The federal government acted to get even tougher on child predators at home and abroad as Prime Minister Stephen Harper unveiled plans Monday for a publicly accessible national sex offender registry and a law forcing convicted sex offenders to alert Canadian authorities before they travel internationally.
Under the Conservatives' Tougher Penalties for Child Predators Act, to be introduced in Parliament this fall, convicted sex offenders and their parole and probation officers must notify police of any international travel plans.
Police would inform Canadian border guards who would then - "where appropriate" - alert destination countries that a dangerous offender is coming their way. "Gaps in information sharing between government agencies are hampering our ability to monitor and catch child predators, especially those who victimize children beyond our border," Harper said at a news conference at YVR's south terminal Monday morning.
Harper cited the case of Howard Cotterman, a registered California sex offender who was nabbed at the Mexico-U.S. border in 2007 with hundreds of images of himself molesting a young girl. He attributed Cotterman's arrest to information sharing between authorities and said, "if Cotterman were Canadian, under our current practices this might not have happened."
The legislation will also create a publicly accessible, online, national database of high-risk child predators administered by the RCMP to "replace the patchwork of registries that currently exists."
But while Harper was thousands of kilometres away pitching tough-oncrime legislation to his base of supporters, NDP leader Tom Mulcair was in Ottawa for what was supposed to be the first day back for MPs following the summer break.
He suggested the announcement was an attempt to "distract" Canadians from the fact Harper prorogued Parliament for a month to delay having to answer tough questions on accountability, youth unemployment and rising household debt in the House of Commons.

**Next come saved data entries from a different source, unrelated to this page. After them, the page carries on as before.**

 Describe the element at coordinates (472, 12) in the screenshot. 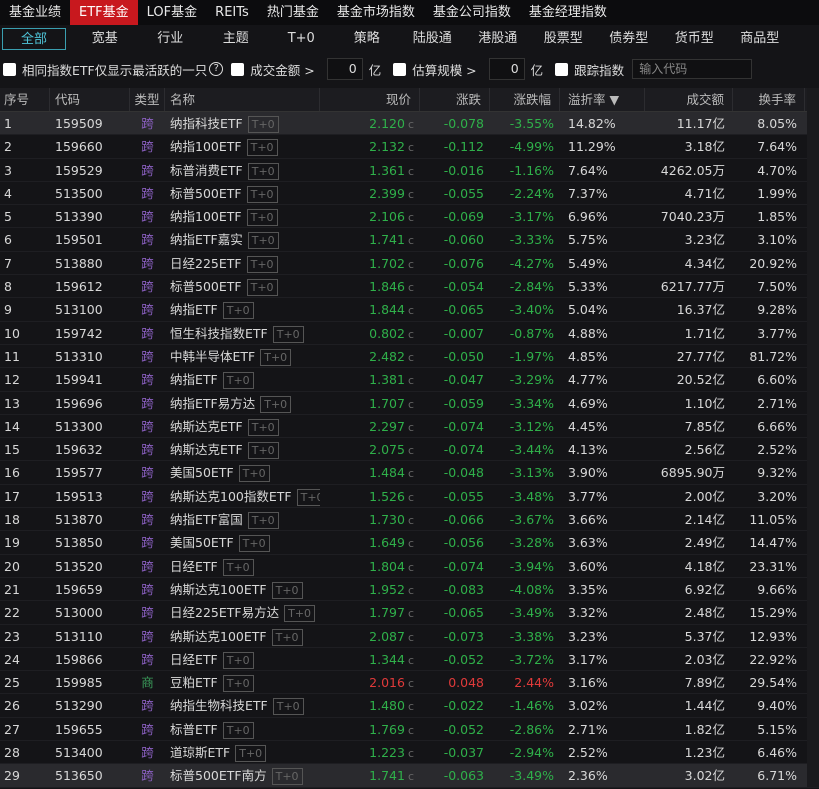

I see `top-tab: 基金公司指数` at that location.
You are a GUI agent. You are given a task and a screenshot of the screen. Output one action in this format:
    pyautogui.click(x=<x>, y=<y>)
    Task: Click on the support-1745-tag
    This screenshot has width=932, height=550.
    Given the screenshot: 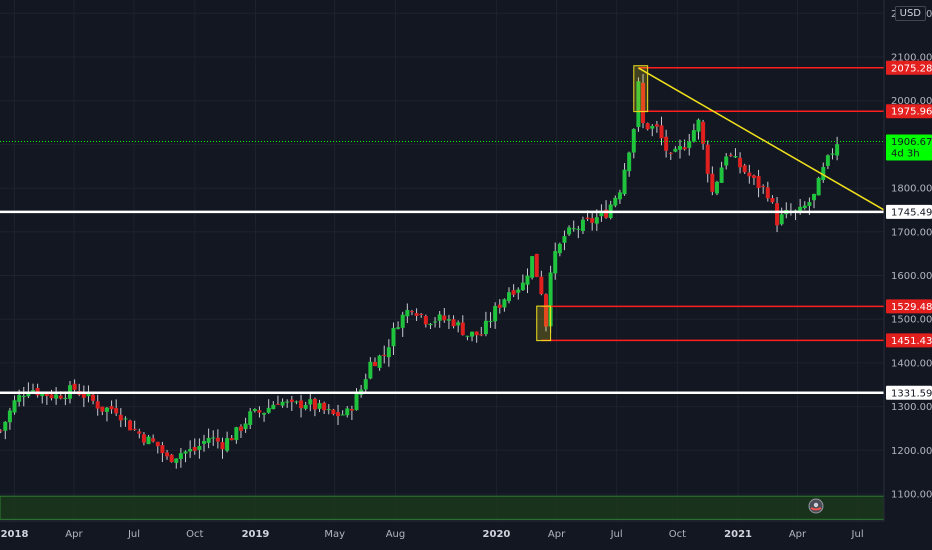 What is the action you would take?
    pyautogui.click(x=909, y=212)
    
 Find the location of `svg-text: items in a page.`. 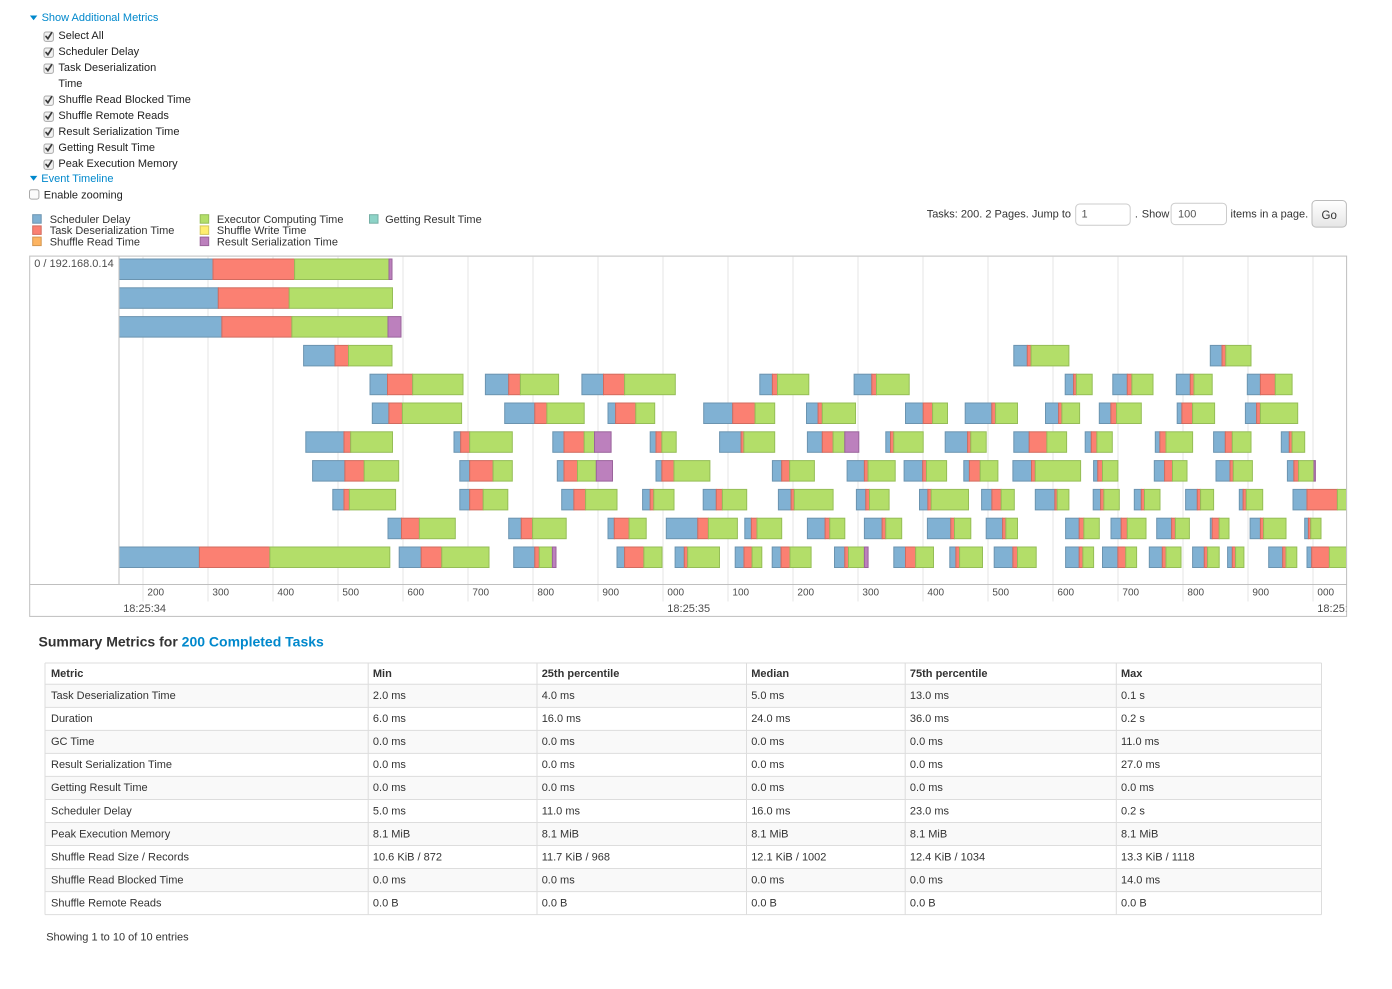

svg-text: items in a page. is located at coordinates (1270, 214).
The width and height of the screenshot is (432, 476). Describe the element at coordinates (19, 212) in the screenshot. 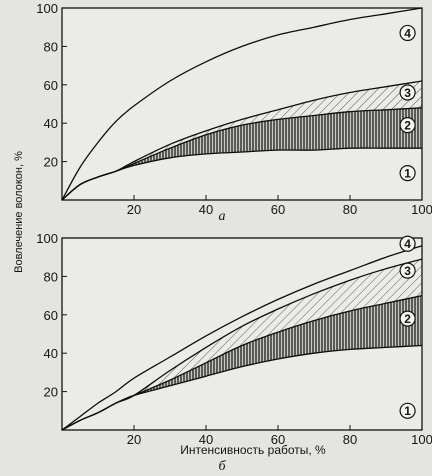

I see `y-axis-label: Вовлечение волокон, %` at that location.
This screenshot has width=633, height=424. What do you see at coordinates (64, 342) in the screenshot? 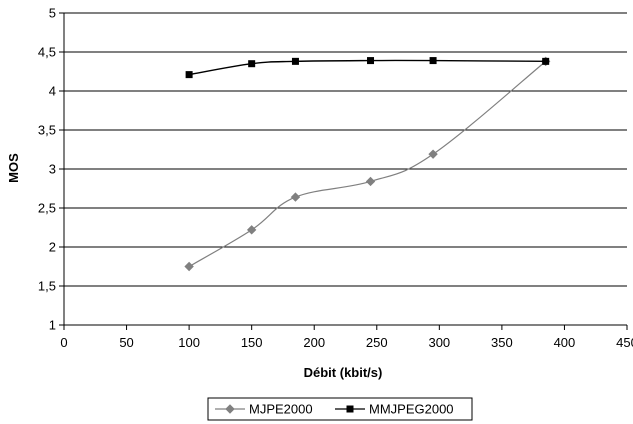
I see `x-tick-label: 0` at bounding box center [64, 342].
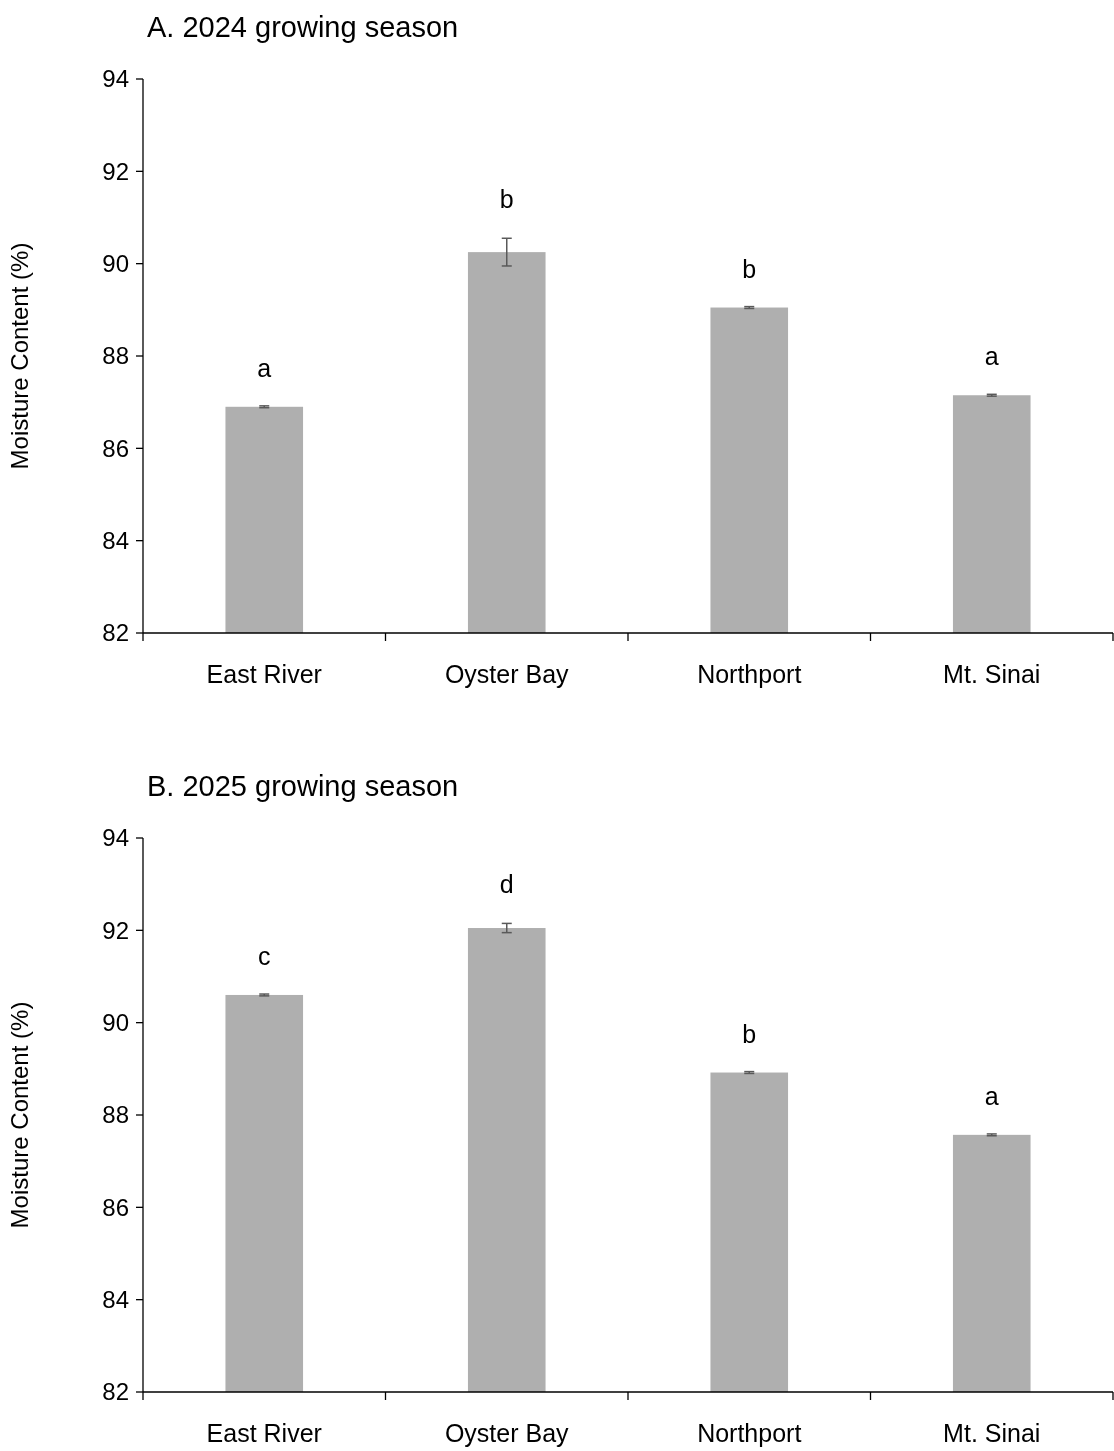  I want to click on chart-title: B. 2025 growing season, so click(303, 786).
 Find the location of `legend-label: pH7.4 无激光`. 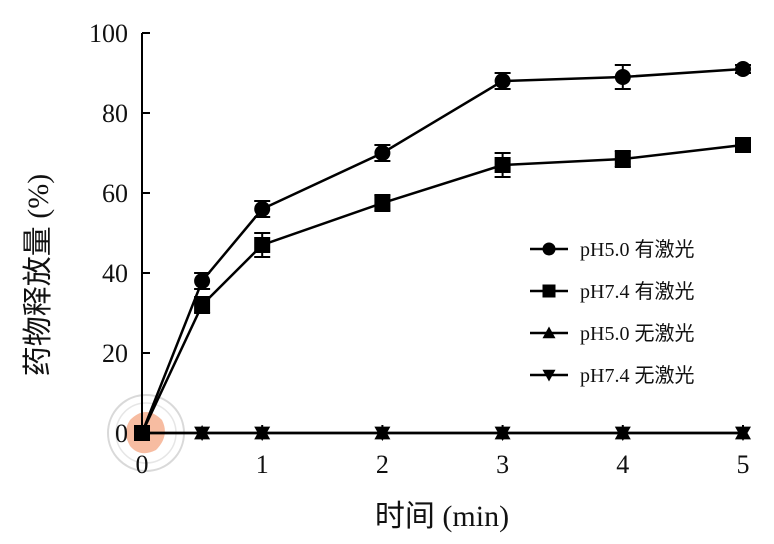

legend-label: pH7.4 无激光 is located at coordinates (637, 376).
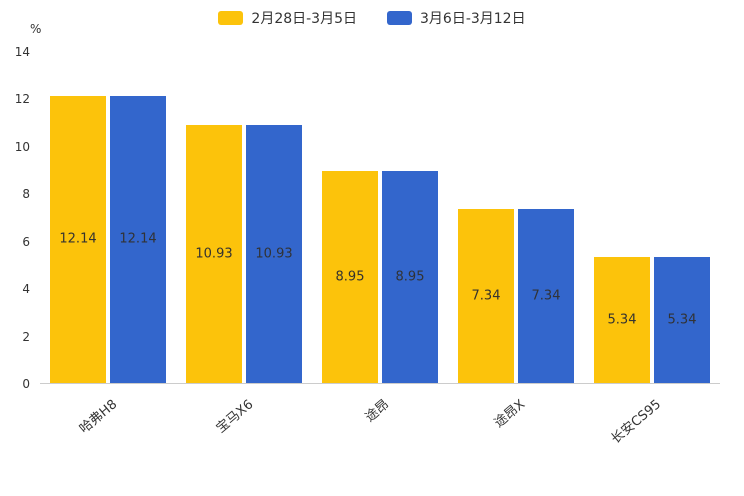  Describe the element at coordinates (636, 422) in the screenshot. I see `x-axis-label: 长安CS95` at that location.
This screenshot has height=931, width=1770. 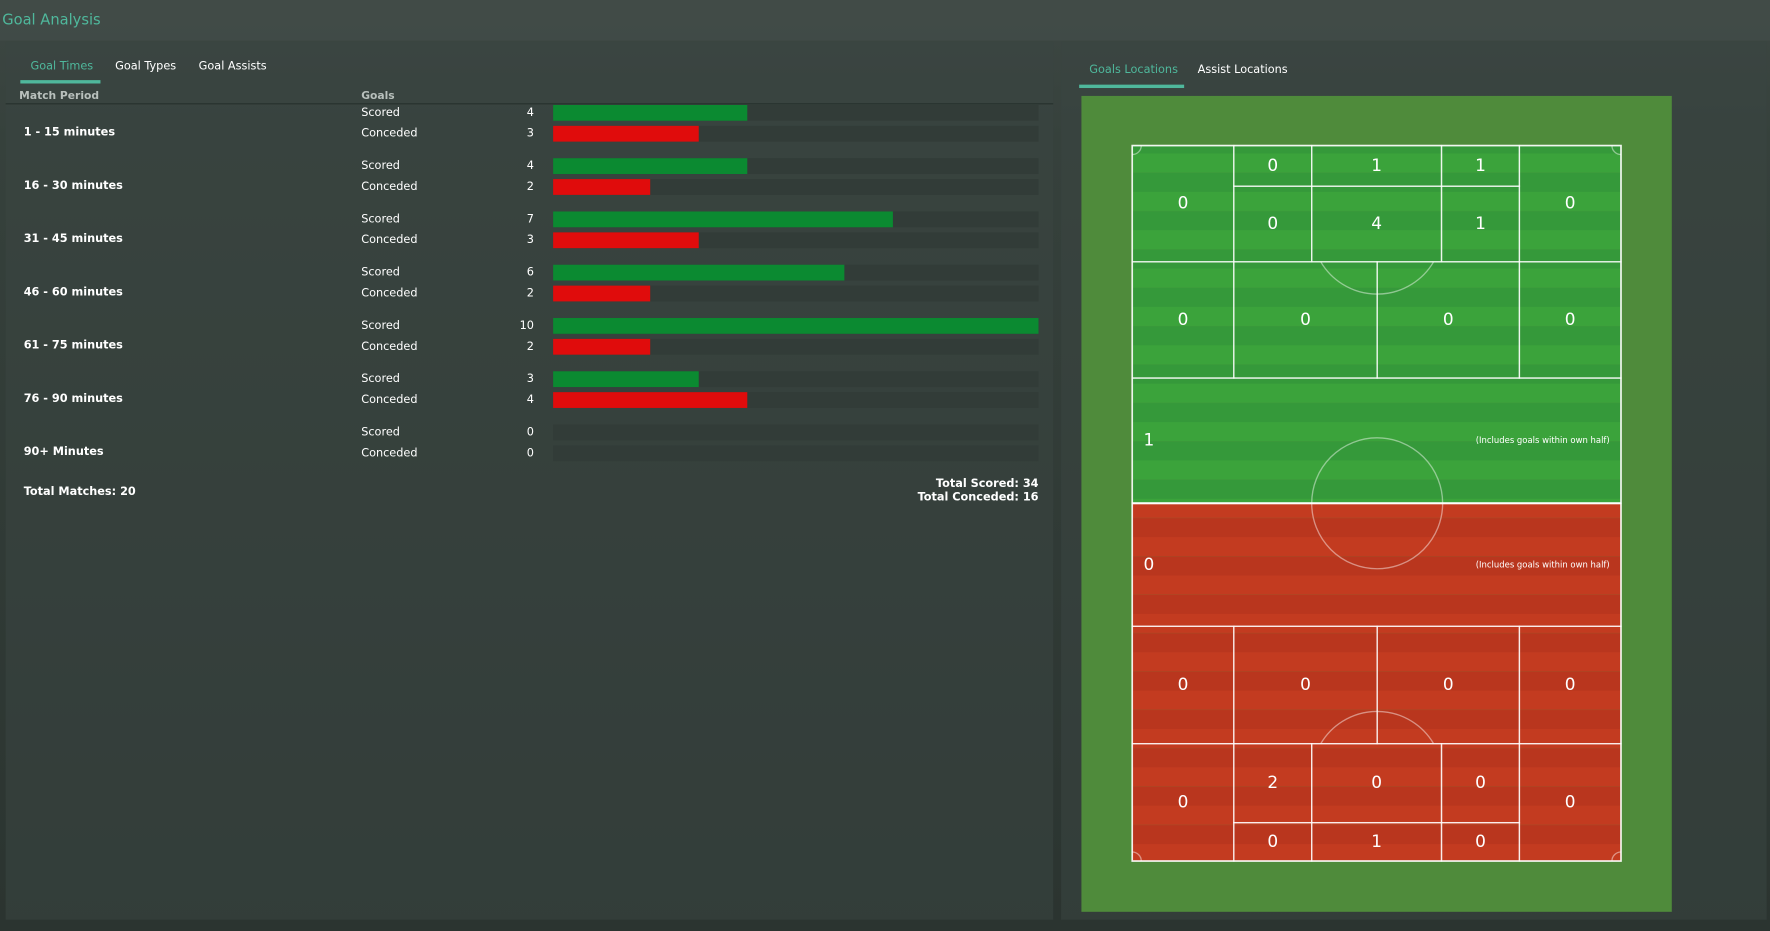 I want to click on goal-count: 10, so click(x=527, y=326).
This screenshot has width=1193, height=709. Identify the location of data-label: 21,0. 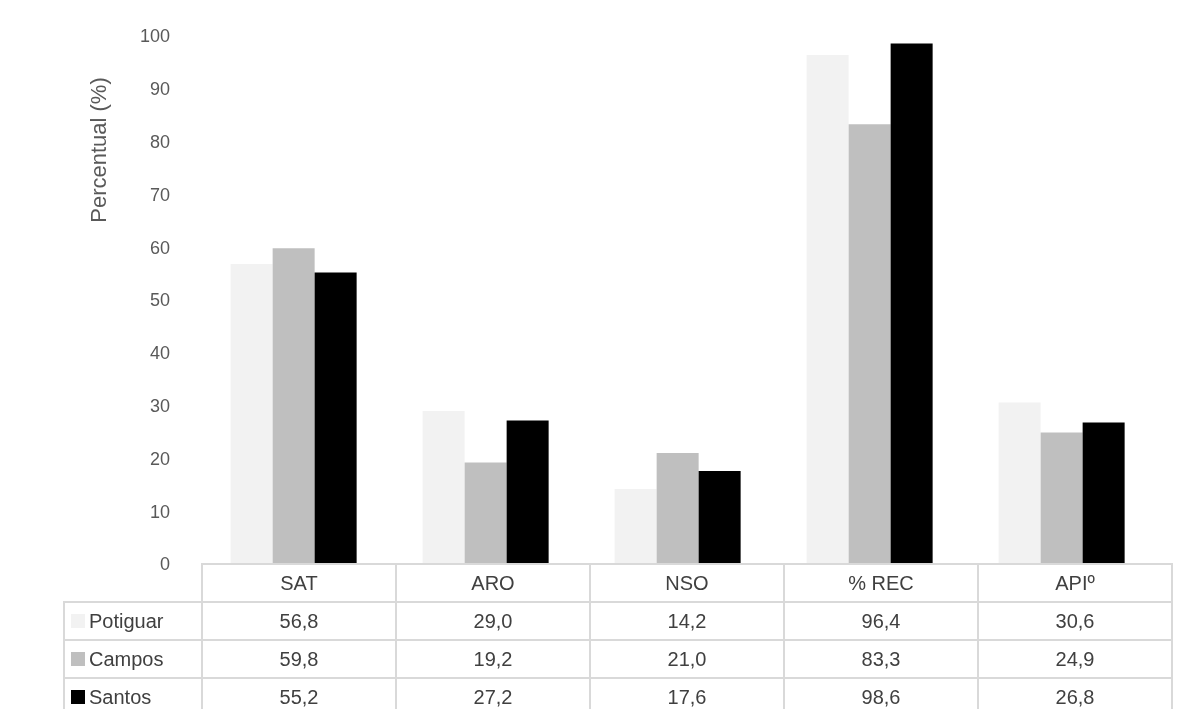
(687, 659).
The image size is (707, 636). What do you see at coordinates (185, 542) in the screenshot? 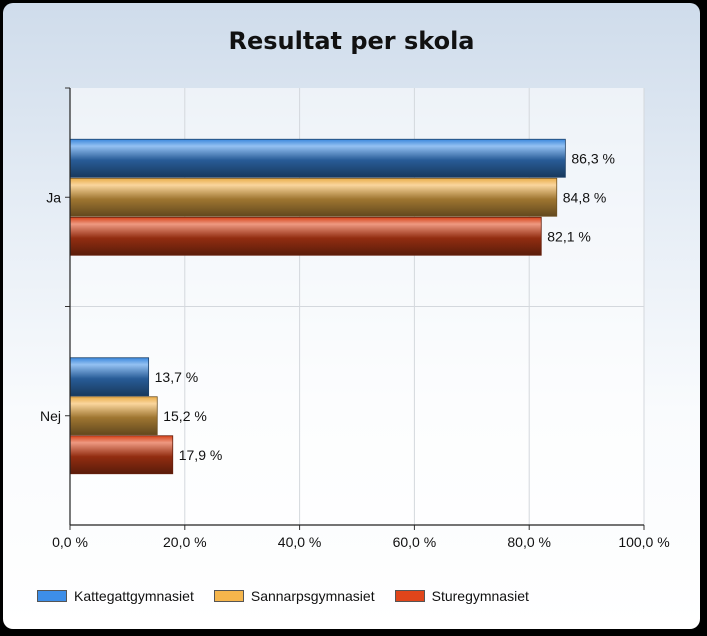
I see `x-tick-label: 20,0 %` at bounding box center [185, 542].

Mulcair argued the place to debate legislation like this yet-to-be-tabled child predator bill is in Parliament and questioned why it has taken the government eight years to come up with a National
Sex Offender Registry Monday's announcement was made where notorious child-sex tourist Christopher Neil agreed to strict conditions on his freedom last October after returning from a five-year stint in a Thai prison for sexually assaulting young boys. The former Maple Ridge English teacher, known around the world as the man with the "swirl" face in child pornography videos distributed online, was arrested last month in Vancouver for possessing a laptop. Abbotsford's Donald Bakker, 49, was the first person convicted under Canada's sex-tourism law.
He was given a 10-year sentence in 2005 after pleading guilty to two counts of sexual assault, sexual assault causing bodily harm and seven counts of invitation to sexual touching.
Bakker's victims included three Vancouver women and seven girls aged seven to 12 in Cambodia.
Bakker served seven years, with credit for time served before his trial, and was released in June 2012 with strict conditions placed on his freedom.
About one-quarter of sex tourists abusing children outside of North America are American and Canadian, says ECPAT USA, part of a global organization devoted to eliminating child prostitution and trafficking. Documents released last year by Foreign Affairs show 73 Canadians were arrested between 2009 and 2011 in a foreign country for abusing or molesting children or possessing child pornography. That figure only accounts for people who requested consular assistance after they were detained.
Brian McConaghy, a former RCMP child predator investigator and founder of the charity Ratanak International, welcomed the changes announced Monday.
McConaghy, whose charity rescues and offers rehabilitation for children exploited in Cambodia, said Canadian predators all too often find their victims in countries without the resources to combat their crimes.